Perayaan Gap Go Meh di Pulau Kemaro Palembang 2023, panitia menyiapkan jembatan tongkang dan kapal gratis bagi warga yang akan menyeberang.

Penulis: Linda Trisnawati | Editor: Vanda Rosetiati
DOK TRIBUN SUMSEL
Perayaan Gap Go Meh di Pulau Kemaro Palembang 2023, panitia menyiapkan jembatan tongkang dan kapal gratis bagi warga yang akan menyeberang. 

TRIBUNSUMSEL.COM, PALEMBANG - Perayaan Gap Go Meh di Pulau Kemaro Palembang 2023, panitia menyiapkan jembatan tongkang dan kapal gratis bagi warga yang akan menyeberang.

Perayaan Cap Go Meh Tahun 2023 di Pulau Kemaro digelar 3-4 Februari mendatang.

"Untuk pemasangan jembatan penyeberangan menggunakan tongkang akan dilakukan pada 31 Januari mendatang," kata Panitia Cap Go Meh Tjik Harun saat dikonfirmasi, Jumat (27/1/2023)

Tjik Harun yang juga Ketua Walubi Sumatera Selatan (Sumsel) menjelaskan, pemasangan jembatan dari tongkang cukup satu hari sehingga sorenya sudah bisa digunakan.

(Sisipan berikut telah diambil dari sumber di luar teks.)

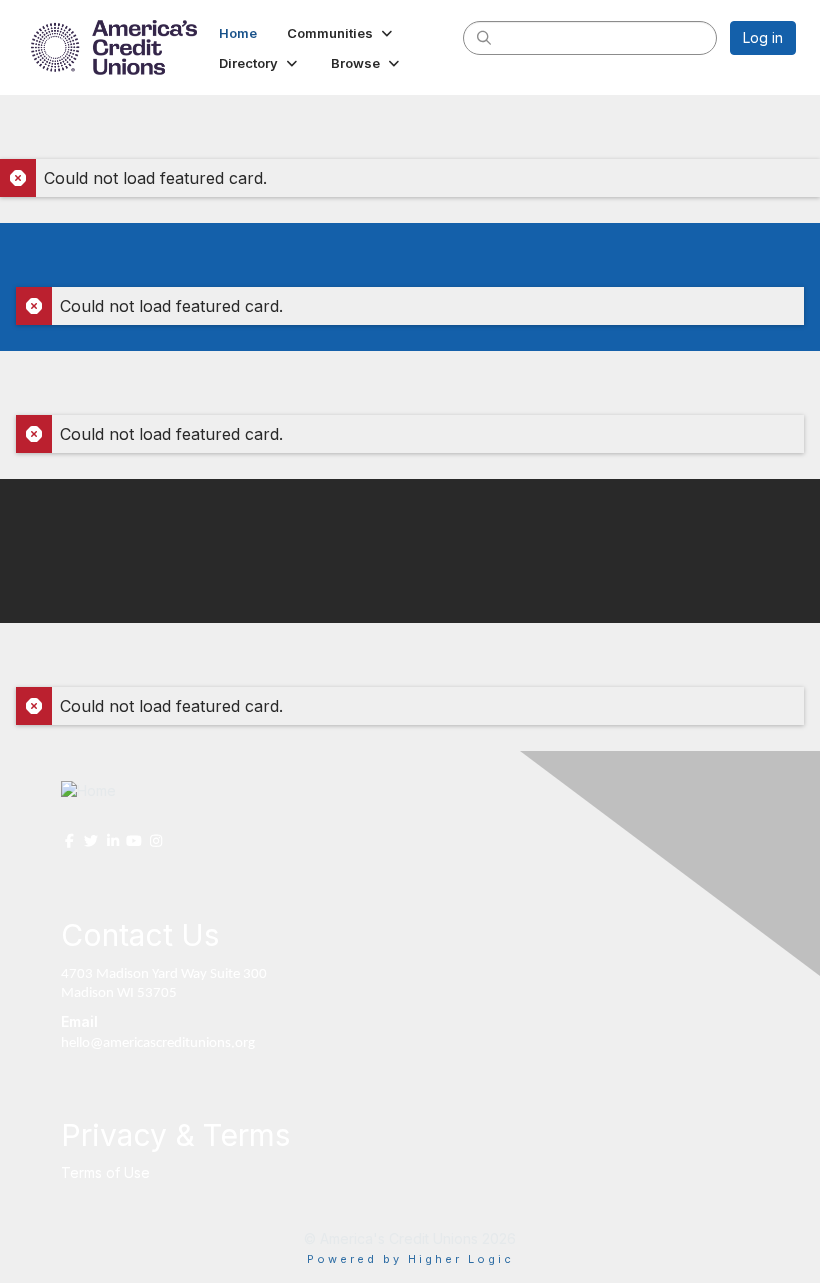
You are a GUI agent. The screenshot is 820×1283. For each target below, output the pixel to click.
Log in (763, 37)
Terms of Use (105, 1172)
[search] (484, 37)
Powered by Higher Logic (410, 1259)
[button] (341, 33)
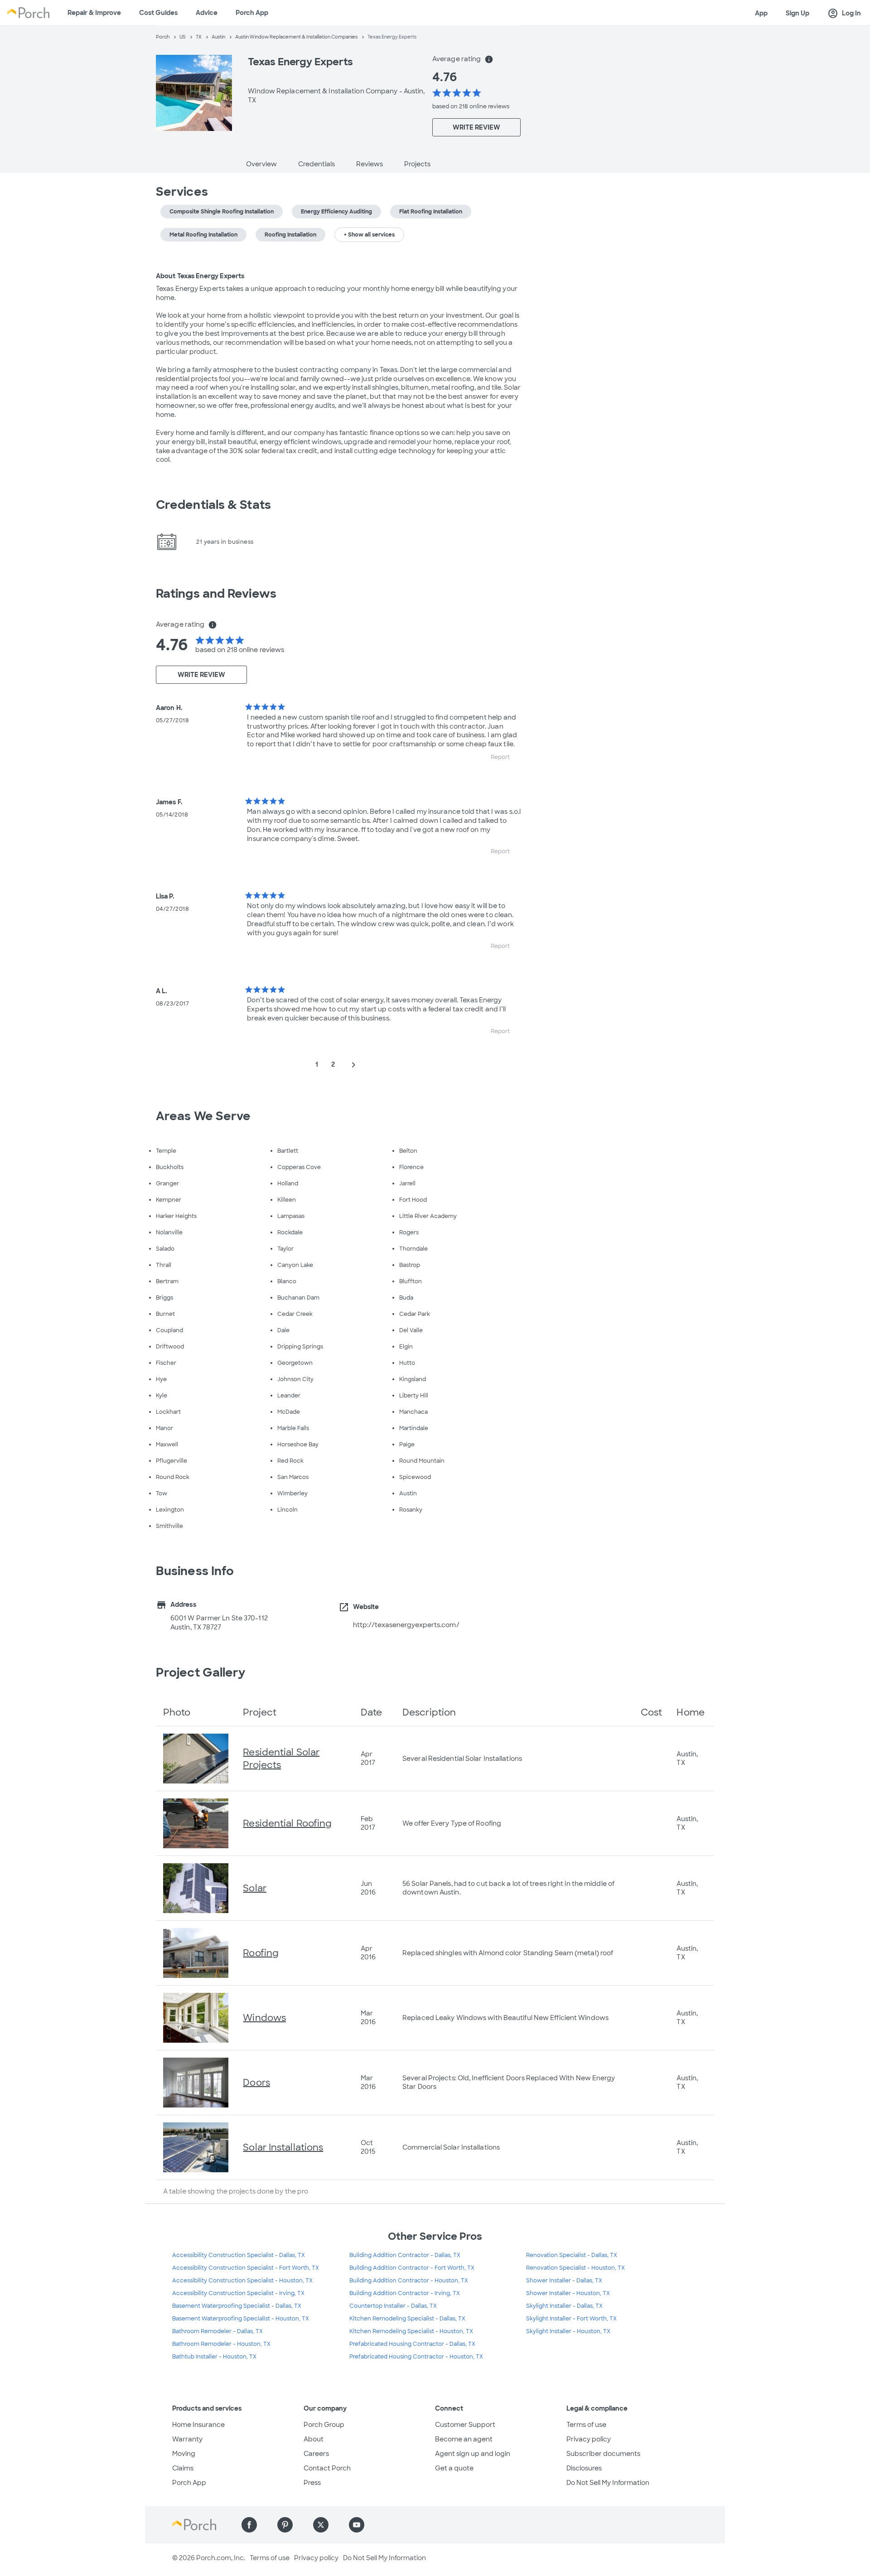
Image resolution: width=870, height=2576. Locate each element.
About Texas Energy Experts (200, 276)
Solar (254, 1888)
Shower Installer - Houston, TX (568, 2293)
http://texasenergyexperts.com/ (406, 1625)
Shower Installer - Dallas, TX (564, 2280)
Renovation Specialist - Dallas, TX (571, 2255)
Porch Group (324, 2425)
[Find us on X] (321, 2525)
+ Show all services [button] (369, 234)
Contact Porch (327, 2468)
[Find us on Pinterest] (285, 2525)
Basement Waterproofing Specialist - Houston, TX (240, 2318)
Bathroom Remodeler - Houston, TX (221, 2344)
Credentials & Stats (213, 504)
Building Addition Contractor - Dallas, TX (404, 2255)
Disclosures (584, 2468)
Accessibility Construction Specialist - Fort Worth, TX (245, 2268)
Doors (256, 2082)
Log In (844, 13)
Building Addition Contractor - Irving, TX (404, 2293)
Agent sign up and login (472, 2454)
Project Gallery (201, 1672)
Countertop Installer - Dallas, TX (393, 2306)
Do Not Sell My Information (607, 2483)
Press (312, 2483)
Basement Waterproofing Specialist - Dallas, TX (236, 2306)
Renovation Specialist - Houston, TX (575, 2268)
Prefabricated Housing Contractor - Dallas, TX (412, 2344)
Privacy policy (588, 2439)
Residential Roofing (287, 1823)
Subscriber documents (603, 2454)
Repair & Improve (94, 13)
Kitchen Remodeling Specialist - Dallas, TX (407, 2318)
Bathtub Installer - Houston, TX (214, 2356)
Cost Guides (158, 13)
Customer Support (465, 2425)
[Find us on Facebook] (249, 2525)
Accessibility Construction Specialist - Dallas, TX (238, 2255)
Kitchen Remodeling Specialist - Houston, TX (411, 2331)
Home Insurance (198, 2425)
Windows (264, 2018)
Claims (182, 2468)
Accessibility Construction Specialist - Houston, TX (242, 2280)
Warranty (187, 2439)
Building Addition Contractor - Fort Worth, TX (411, 2268)
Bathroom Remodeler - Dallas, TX (217, 2331)
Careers (316, 2454)
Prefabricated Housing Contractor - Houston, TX (416, 2356)
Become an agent (464, 2439)
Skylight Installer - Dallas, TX (564, 2306)
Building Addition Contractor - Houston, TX (408, 2280)
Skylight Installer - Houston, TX (568, 2331)
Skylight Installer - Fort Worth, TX (571, 2318)
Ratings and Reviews (216, 593)
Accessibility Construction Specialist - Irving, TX (238, 2293)
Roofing (261, 1953)
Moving (183, 2454)
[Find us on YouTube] (356, 2525)
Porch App (252, 13)
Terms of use (586, 2425)
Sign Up (797, 13)
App (761, 13)
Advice (207, 13)
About (314, 2439)
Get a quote (454, 2468)
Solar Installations (283, 2147)
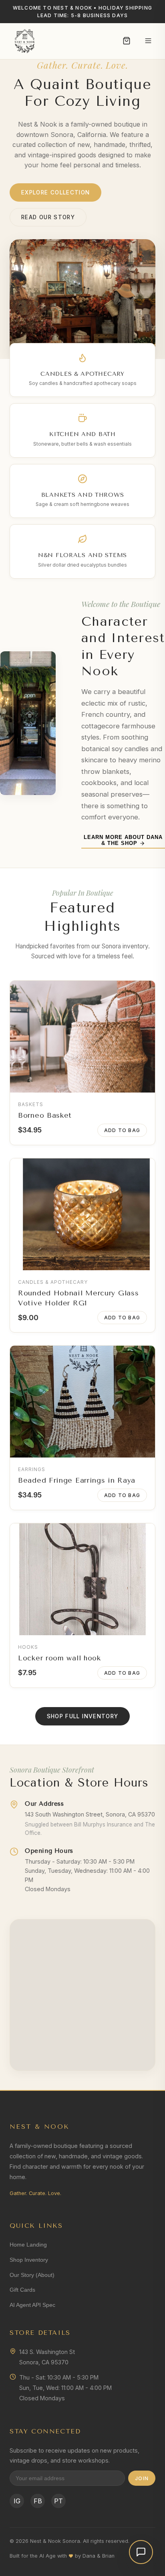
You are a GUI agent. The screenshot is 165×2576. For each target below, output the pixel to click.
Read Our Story (48, 217)
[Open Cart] (126, 41)
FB (38, 2501)
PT (58, 2501)
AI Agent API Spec (32, 2305)
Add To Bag (122, 1130)
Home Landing (28, 2244)
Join (142, 2478)
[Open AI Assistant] (141, 2552)
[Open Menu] (148, 41)
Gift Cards (22, 2289)
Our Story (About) (32, 2275)
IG (17, 2501)
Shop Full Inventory (83, 1716)
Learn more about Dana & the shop (123, 840)
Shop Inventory (29, 2260)
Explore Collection (55, 192)
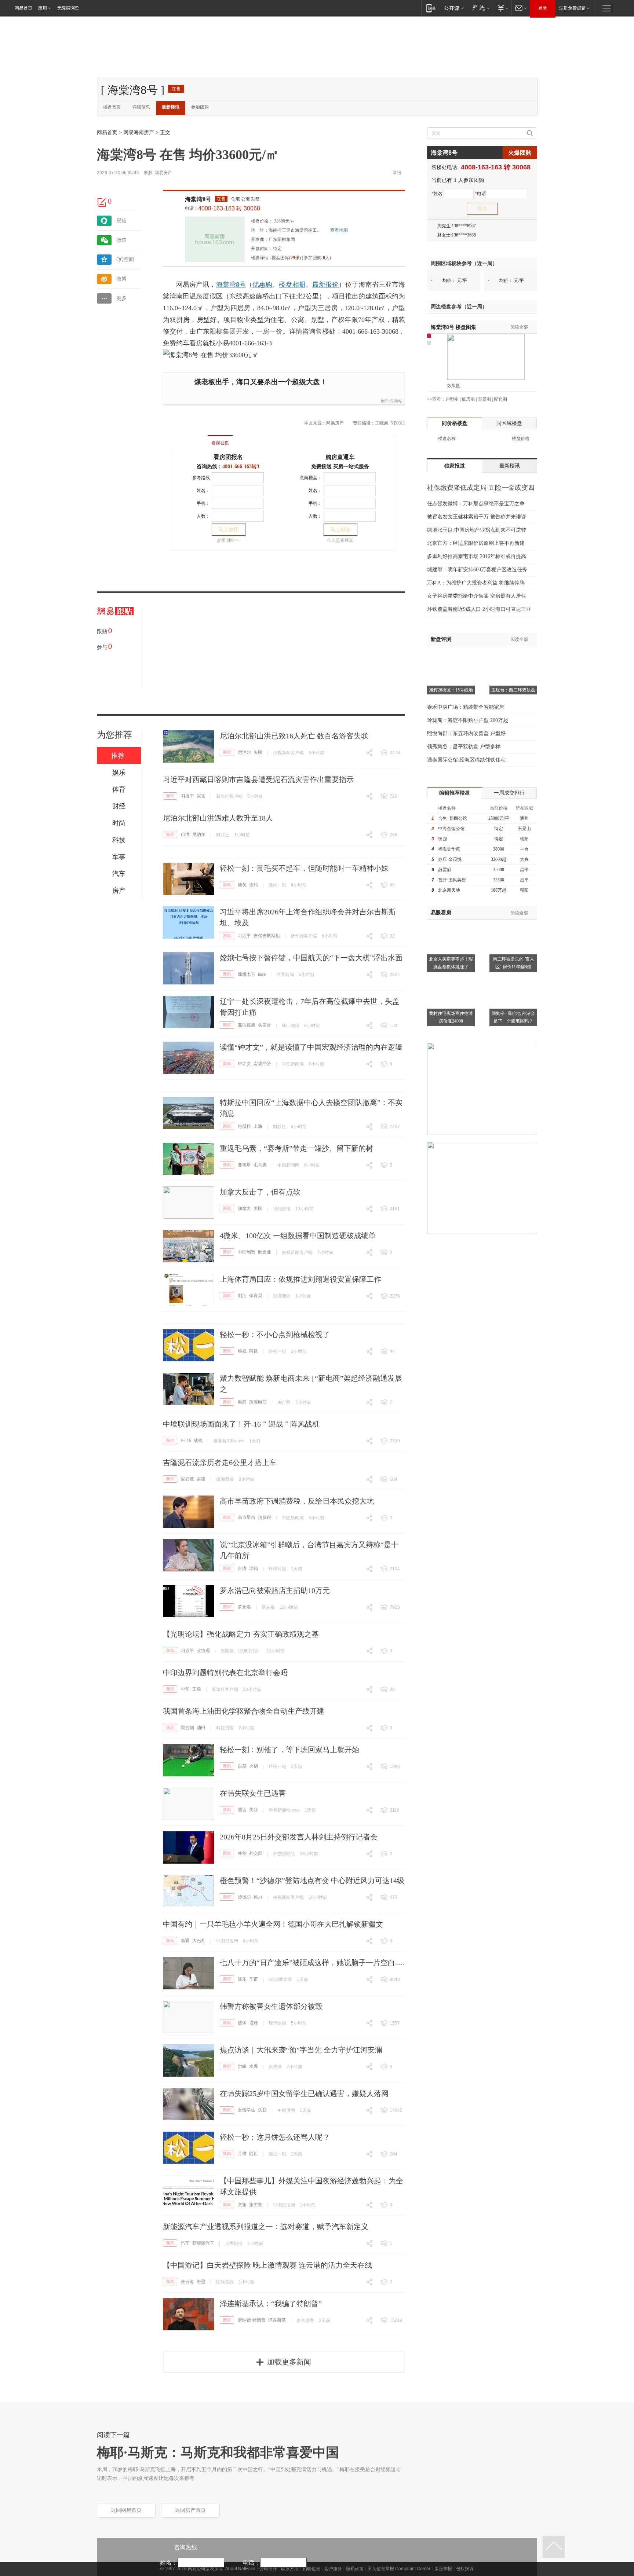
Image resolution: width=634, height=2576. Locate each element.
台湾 (242, 1568)
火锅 (253, 1766)
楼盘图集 (453, 327)
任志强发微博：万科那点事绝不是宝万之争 (476, 503)
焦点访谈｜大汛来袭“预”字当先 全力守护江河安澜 (301, 2050)
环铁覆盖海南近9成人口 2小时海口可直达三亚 (479, 609)
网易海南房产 (138, 132)
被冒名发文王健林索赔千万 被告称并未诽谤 (476, 517)
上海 (258, 1126)
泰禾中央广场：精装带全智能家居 (465, 707)
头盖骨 (264, 1025)
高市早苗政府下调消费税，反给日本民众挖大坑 (297, 1501)
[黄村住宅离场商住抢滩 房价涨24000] (451, 978)
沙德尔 (244, 1897)
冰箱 (253, 1568)
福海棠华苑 (449, 849)
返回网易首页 (126, 2510)
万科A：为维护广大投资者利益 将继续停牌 (476, 583)
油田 (201, 1727)
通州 (524, 818)
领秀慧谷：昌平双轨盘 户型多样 (463, 746)
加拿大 (244, 1208)
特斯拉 (244, 1126)
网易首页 (23, 8)
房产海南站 (391, 400)
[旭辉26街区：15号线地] (451, 655)
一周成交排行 (509, 793)
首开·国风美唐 (452, 879)
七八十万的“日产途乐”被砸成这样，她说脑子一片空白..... (312, 1963)
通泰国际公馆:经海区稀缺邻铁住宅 (466, 760)
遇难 (253, 2022)
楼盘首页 (112, 107)
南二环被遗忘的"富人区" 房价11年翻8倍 (513, 963)
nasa (262, 974)
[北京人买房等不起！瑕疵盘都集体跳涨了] (451, 923)
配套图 (500, 399)
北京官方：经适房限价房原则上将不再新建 (476, 543)
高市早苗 (246, 1517)
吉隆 (201, 1479)
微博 (121, 279)
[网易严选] (480, 8)
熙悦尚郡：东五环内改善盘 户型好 (466, 733)
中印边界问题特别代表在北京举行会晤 (225, 1673)
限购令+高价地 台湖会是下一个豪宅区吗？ (513, 1017)
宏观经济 (262, 1063)
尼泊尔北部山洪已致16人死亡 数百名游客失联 (294, 736)
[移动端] (431, 8)
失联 (258, 752)
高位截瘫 (246, 1025)
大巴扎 (198, 1940)
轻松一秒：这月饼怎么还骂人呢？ (275, 2137)
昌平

"Jembatan penyeberangan ke Pulau Kemaro ini dibuka sampai tanggal 4 Februari, karena acara Cap Go Meh nya di tanggal 3 Februari," ungkapnya.

Baca juga: Resep Lontong Cap Go Meh dan Sambal Goreng Hati Ampela, Makanan Khas Cap Go Meh 2023

Menurut Tjik Harun, hingga kini persiapan Cap Go Meh terus berjalan seperti bersih-bersih dan lain-lain.

Untuk lampion tidak ada, karena tidak sempat lagi.

Kemudian untuk stand-stand juga belum tahu ada atau tidaknya. Lalu kalau barongsai itu penyemarak, dan biasanya itu dari donatur.

"Yang kita utamakan untuk upacara keagamaan. Untuk itu bukan dilihat ramainya, melainkan bisa beribadah dengan aman dan baik," ungkapnya

Menurutnya, kalau untuk yang wista susah diprediksi, harapannya ramai. Cuma tetap tidak bisa diprediksi, namun berdasarkan pengalaman yang sudah-sudah ramai.

"Untuk ke Pulau Kemaro ini bisa dua alternatif dari jalan darat kita siapkan jembatan penyeberangan dari tongkang dan untuk dari sungai kita sediakan kapal," katanya

Masih kata Harun, untuk yang mau naik kapal dari Kelenteng Serikat di 16 Ilir Seberang Kelenteng Dewi Kwan Im. Itu gratis, namun hanya di tanggal 3 Februari.

Untuk jumlah kapal yang disediakan berapa belum bisa diinformasikan, karena masih dalam persiapan.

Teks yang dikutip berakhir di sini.